As the leaves turn to rust, and the autumn sun burnishes everything
it touches with gold, suddenly we are filled with a beautiful
sense of completion. While the burning heat of summer sun is
at an end, still the days are infused with a gentle warmth, which
seems to nurture every part of us. Autumn is a golden time indeed.
Sometimes we find ourselves wishing, if only every moment were
like this, how much easier life would be.
If we cling to this thought, rather than immersing ourselves
in the beauty of the moment, then we are likely to become melancholy
- to resist the onset of winter - the time of darkness.
Many of us dislike the cold and dark of winter, because it nudges
us into retreat. For many the very thought of winter makes them
feel sad, resistant, because it echoes those times in our lives
that do feel dark, lonely and inhospitable. As the trees lose
their leaves, often we are overcome with a tangible sense of
loss, as our world starts to feel stark and bare. Nature does
not experience winter in this way. The trees willingly shed
their leaves, because their leaves fertilise the ground in preparation
for the burgeoning of Spring, and we are asked to do the same.

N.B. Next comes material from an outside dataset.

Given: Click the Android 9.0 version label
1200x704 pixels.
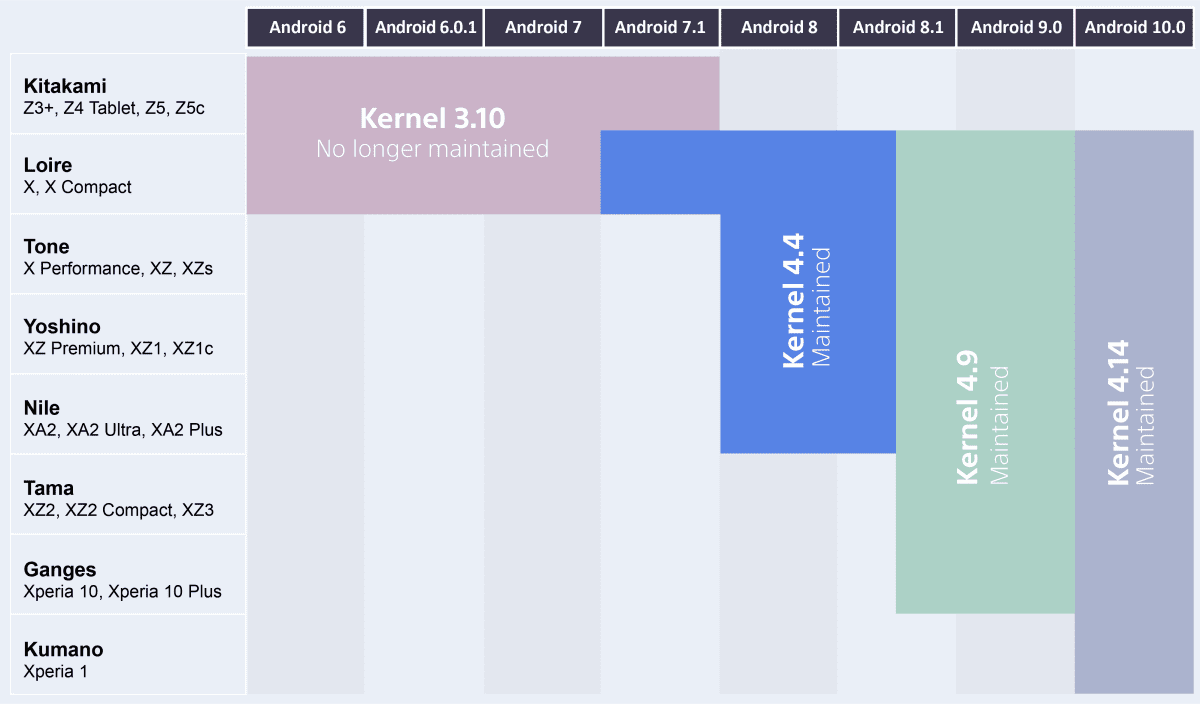Looking at the screenshot, I should 1015,27.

So, as the days continue to shorten, what aspects of our life
is it time to let go of, in preparation for our Spring? The more
we can shed, the more we make room for all those possibilities
that await us. Then it is we can enter more profoundly into the
many blessings winter brings.
In the Celtic year winter was the time of the cave - the rich
time of dreaming. And, as we retreat with the cold, this too
can be our time for the birthing of new dreams. Once we understand
this, then our wintertime, physically and metaphorically, can
become one of the richest times in our lives.
Those who are open to all that winter offers, who take time
out to replenish, to be, will have the strength and resources
to embrace all the excitement Spring can bring. So why not start
to plan your own wombtime - it won't let you down.